The innovation has helped researchers in Mexico detect a decreasing number of vaquitas in the Gulf of California as well as measure the abundance of fish by setting up acoustic monitoring devices at various spawning locations.
Bioacoustics are favourable not only for nature and biodiversity restoration, but also deforestation prevention and climate mitigation. For example, they can detect human-caused deforestation through the sounds of chainsaws in near real-time, simultaneously alerting local authorities and indigenous groups.
Another notable example includes the inexpensive method of studying bee populations. The automated devices can help researchers to compare the buzz signatures of wild bees to their body measurements and identify whether a bee is pollinating productively.
8. BioCarbon Engineering, a company aiming to be the solution against deforestation while combatting the increasing instability of the hydrological system. Through modern innovations to restore the world’s forests, BioCarbon Engineering is using tree-planting drones that fire seed missiles beneath the topsoil. The company is using their efficient tree-planting technique to restore mangroves in Myanmar.
Over the past few decades, mangrove forests have provided a natural barrier to cyclones along the coasts of Bangladesh, Thailand and Myanmar. But a growing population has resulted in the destruction of mangroves for shrimp farms, rice fields and tourist sites. Since 1980, over a million hectares have been lost, leaving coastal populations vulnerable to extreme weather.
This is where BioCarbon Engineering comes in. Using swarms of autonomous drones, its missiles can plant up to 400,000 trees in a day. By analysing the topography, soil type and soil moisture, the drones find the optimal position for each seed. The ingenuity not only accelerates afforestation, but also enables the expansion of afforestation sites that were previously inaccessible or unsafe by foot.
9. Our ever-improving ability to travel large distances in little time has resulted in increased trade and cultural exchange, a process we often associate as globalisation. However, the constant movement of people brings invasive, or alien species – those that are accidentally introduced into new habitats.
Various sea creatures often find themselves trapped within ballast tanks in ships. These tanks are filled on departure to improve the ship’s stability. A thousand miles later, the tanks are discharged upon arrival - often introducing species into uncharted waters that inevitably disrupt the local food chain.
However, a team of designers have sought a promising solution – biomimicry. By copying nature in human design, boats can be fitted with inflatable bladders using the same process that fish use to maintain balance underwater. The invention eliminates the need for tanks and are instead simply inflated on departure and deflated on arrival.

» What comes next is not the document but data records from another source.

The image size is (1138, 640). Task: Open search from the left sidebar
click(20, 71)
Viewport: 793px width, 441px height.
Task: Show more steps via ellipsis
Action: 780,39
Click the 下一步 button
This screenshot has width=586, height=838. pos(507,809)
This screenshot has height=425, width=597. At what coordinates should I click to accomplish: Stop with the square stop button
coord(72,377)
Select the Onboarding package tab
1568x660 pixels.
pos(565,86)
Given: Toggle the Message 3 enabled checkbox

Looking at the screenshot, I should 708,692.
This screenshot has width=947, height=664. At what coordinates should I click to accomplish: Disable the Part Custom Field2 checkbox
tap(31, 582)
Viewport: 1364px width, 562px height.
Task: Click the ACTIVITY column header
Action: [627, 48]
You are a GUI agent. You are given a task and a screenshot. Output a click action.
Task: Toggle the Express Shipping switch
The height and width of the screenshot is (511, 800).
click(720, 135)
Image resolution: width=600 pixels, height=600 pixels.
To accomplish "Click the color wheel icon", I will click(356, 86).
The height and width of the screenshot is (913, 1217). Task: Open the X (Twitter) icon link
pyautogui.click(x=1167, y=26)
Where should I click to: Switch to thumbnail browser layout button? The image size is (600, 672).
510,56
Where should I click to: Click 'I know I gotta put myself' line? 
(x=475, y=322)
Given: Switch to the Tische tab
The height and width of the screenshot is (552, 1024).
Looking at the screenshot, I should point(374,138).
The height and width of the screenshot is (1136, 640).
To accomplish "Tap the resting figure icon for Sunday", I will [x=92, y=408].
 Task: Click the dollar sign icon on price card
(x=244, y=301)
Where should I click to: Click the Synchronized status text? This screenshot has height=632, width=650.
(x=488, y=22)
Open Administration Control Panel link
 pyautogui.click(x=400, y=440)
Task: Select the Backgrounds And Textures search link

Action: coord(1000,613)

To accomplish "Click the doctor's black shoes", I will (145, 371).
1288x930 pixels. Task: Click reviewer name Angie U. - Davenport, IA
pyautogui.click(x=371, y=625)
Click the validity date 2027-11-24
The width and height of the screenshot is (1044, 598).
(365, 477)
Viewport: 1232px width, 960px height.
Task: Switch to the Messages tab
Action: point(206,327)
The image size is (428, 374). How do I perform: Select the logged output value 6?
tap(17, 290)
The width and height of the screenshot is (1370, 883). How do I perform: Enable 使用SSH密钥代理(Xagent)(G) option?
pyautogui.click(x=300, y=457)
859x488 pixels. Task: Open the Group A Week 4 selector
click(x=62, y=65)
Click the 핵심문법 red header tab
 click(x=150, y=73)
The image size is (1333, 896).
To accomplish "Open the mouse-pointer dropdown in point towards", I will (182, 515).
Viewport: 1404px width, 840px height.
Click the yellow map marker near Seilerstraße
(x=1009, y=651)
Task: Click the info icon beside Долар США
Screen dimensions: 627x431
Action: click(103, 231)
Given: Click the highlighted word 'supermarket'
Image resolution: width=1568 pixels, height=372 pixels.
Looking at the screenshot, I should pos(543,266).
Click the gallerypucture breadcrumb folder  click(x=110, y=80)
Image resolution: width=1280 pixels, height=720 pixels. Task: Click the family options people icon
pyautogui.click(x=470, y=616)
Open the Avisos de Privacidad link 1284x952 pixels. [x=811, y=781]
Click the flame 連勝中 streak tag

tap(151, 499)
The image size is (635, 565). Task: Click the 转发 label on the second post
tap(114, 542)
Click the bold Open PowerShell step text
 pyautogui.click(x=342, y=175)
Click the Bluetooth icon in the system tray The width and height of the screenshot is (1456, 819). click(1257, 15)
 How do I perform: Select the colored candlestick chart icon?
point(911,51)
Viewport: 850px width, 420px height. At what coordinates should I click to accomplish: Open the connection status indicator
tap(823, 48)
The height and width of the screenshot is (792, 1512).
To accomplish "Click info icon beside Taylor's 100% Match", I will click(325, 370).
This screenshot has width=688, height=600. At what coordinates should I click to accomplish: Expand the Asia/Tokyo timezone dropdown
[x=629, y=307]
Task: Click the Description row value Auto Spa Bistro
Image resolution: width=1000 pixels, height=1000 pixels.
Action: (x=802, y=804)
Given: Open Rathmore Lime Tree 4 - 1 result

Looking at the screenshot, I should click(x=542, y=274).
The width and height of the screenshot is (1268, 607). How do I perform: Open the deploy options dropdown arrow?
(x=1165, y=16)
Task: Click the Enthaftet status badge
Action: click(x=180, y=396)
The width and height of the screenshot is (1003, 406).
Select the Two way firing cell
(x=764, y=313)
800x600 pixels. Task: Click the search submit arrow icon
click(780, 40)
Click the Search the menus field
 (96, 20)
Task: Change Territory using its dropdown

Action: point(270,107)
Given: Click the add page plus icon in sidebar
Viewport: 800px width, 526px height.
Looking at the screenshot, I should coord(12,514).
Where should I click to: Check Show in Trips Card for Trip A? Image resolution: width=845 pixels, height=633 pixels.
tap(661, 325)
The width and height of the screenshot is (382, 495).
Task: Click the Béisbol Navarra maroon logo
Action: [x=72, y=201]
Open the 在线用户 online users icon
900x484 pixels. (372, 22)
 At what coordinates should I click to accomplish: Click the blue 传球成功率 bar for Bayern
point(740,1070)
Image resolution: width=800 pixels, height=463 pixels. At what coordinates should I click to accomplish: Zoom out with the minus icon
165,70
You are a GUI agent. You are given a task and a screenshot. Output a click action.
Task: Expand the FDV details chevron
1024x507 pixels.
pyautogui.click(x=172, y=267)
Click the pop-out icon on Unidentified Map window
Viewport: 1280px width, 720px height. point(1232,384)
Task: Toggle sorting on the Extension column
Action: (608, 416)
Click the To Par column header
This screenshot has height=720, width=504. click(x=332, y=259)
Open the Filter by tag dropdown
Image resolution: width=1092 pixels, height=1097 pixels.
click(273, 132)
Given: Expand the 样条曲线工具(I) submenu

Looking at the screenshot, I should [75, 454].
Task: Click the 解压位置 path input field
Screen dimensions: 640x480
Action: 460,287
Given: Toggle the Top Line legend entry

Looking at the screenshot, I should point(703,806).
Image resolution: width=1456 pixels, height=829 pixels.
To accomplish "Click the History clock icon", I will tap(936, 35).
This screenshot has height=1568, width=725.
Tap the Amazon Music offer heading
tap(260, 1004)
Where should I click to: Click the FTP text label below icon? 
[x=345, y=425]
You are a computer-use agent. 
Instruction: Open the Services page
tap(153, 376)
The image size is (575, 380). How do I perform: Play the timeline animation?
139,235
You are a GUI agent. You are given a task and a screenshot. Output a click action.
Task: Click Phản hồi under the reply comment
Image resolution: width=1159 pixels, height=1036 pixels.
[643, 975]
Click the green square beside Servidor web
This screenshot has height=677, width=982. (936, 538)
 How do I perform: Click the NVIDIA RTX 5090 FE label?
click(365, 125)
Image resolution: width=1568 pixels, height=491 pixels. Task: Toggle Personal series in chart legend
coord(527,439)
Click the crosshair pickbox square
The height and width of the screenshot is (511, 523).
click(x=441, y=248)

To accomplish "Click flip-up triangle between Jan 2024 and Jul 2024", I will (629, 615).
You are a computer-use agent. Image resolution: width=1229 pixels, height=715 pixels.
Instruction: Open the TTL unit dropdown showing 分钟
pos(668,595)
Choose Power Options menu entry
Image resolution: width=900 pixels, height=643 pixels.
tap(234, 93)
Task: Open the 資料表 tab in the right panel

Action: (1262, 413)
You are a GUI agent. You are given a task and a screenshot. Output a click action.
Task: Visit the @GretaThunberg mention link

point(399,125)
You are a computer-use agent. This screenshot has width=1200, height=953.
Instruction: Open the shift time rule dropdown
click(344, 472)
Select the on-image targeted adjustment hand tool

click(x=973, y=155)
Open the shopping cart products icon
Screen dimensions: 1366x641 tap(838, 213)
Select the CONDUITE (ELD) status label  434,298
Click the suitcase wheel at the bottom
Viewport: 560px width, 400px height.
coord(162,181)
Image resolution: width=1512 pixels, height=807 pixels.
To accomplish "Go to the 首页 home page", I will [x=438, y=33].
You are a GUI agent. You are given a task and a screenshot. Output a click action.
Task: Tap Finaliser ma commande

A warmer world brings about more frequent and intense heatwaves, creating favourable conditions for wildfires. When it comes to containing the spread of wildfires, fire authorities have usually relied on fire spotters to alert the emergency service. However, geospatial analytics start-up Descartes Labs is taking an innovative birds-eye approach.
Using satellites from the National Oceanic Atmospheric Administration (NOAA), Descartes AI platform scans thermal imagery to look for what they interpret as heat anomalies. In other words, by understanding what the temperature of the Earth would look like without the presence of fire, Descartes AI can more easily detect a blaze just minutes after the initial spark.